The debate managed to thrash out most of the issues at stake, that freedom and democracy are universal values, that much of China’s growth is inequitable, and behind the façade of impressive growth lies a host of ugly repression, corruption, widening inequalities, vested interests, and ecological degradation.
The outcome of the debate was not unexpected, considering how informed the audience really was about the pros and cons of China’s development model. Useful as the debate was, it could have promoted even better understanding of the issues at stake if it had adequately addressed the following aspects –
(a) Would western liberal democracies, with multi-party rivalry if not outright confrontation, have delivered for China anything approaching similar outcomes in terms of economic and social development, lifting so many people out of poverty in so short a time?
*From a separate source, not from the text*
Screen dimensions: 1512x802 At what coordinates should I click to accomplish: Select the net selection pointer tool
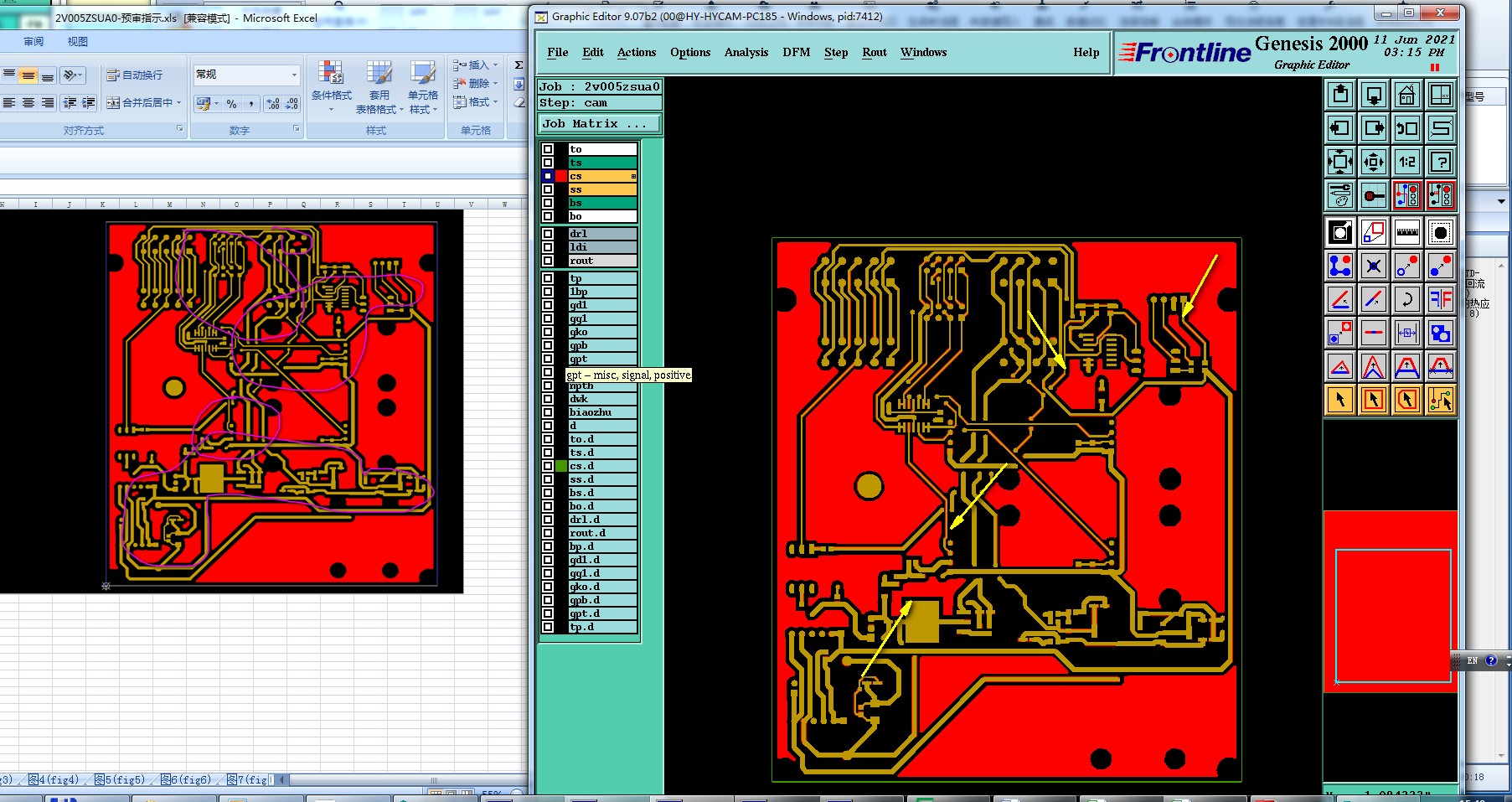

The example of India comes to mind.
(b) Would elections succeed in delivering national unity? Witness recent cases of Egypt, Thailand, and yes, even the United States. The Economist (The United States of Ameoba, 7 December, 2013) graphically shows here how America's politics have become morbidly polarised Increasingly, there seem to be signs of fatigue, if not failure, of western multi-party democracy.
(c) No matter how many political parties there are, there can only be one government. The proof of the government must be in its competence to deliver the goods for most of the people. That is what government is all about, multi-party or single party. History over the past three and a half decades seems to suggest that a one-party state, provided it continues to renew itself as China has been doing, does not necessarily do worse compared with multi-party democracies. Indeed, to maintain good governance, an enlightened one-party state would be in a better position to deliver both immediate and longer-term public goods for the country as it doesn't have to worry about the next election.
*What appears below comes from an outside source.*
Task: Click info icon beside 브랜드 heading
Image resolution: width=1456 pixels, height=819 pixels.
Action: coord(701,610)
(d) Would western liberal democracies necessarily select the best leaders for the job? This contrasts with the current Chinese party selection system based on meritocratic competence, tried and proven on the basis of track record of an entire career, political infighting notwithstanding. See here how the Communist Party works nowadays
(e) The debate at times seems to be fixated at Tiananmen Square 1989. A lot of water has past under the bridge. In order to maintain stability, the Party must continually earn the trust and support of most of the people. China is churning out some seven million university graduates a year. By 2020, China would have 195 million of them, more than the entire workforce of the United States. Additonally, people's aspirations are becoming more diverse and liberal with a rapdily rising middle-class. This means that the Party must keep breast with the times to stay relevant. Witness the package of transformational reforms unveiled at the Party’s Third Plenum. This aims to embrace, if only gradually, some of the norms of human dignity, rule of law, judiciary independence, and civil society. Click here All these improvements, however, do not seem to predicate on multi-party politics.
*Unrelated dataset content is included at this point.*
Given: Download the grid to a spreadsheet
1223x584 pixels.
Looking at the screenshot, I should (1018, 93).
(f) What the debate missed out completely was a thorough discussion of some of the public goods that underpin the legitamcy of a One-Party system. It took for granted that a One-Party system must be universally bad. China, however, believes that there is no one-size-fits-all model that fits all countries at all times. Each model must be judged on its efficacy at a specific stage of each country’s own development. What worked during Mao’s Revolution no longer works now. What works in the West may not work for China.What works in China may not work in other countries, including the West. Indeed, what works now may no longer work tomorrow. There is no convincing case that China has been and remains ill-suited to an enlightened One-Party state, which seeks contiual adaptation and transformation. Yes, it can be argued that China is now trying to embrace some norms of western liberal democracy. However, these norms need not be the perogative of a multi-party system. Provided the Party continues to reform and transform, as it has vowed to do, it seems that China needs not abandon One-Party rule any time soon.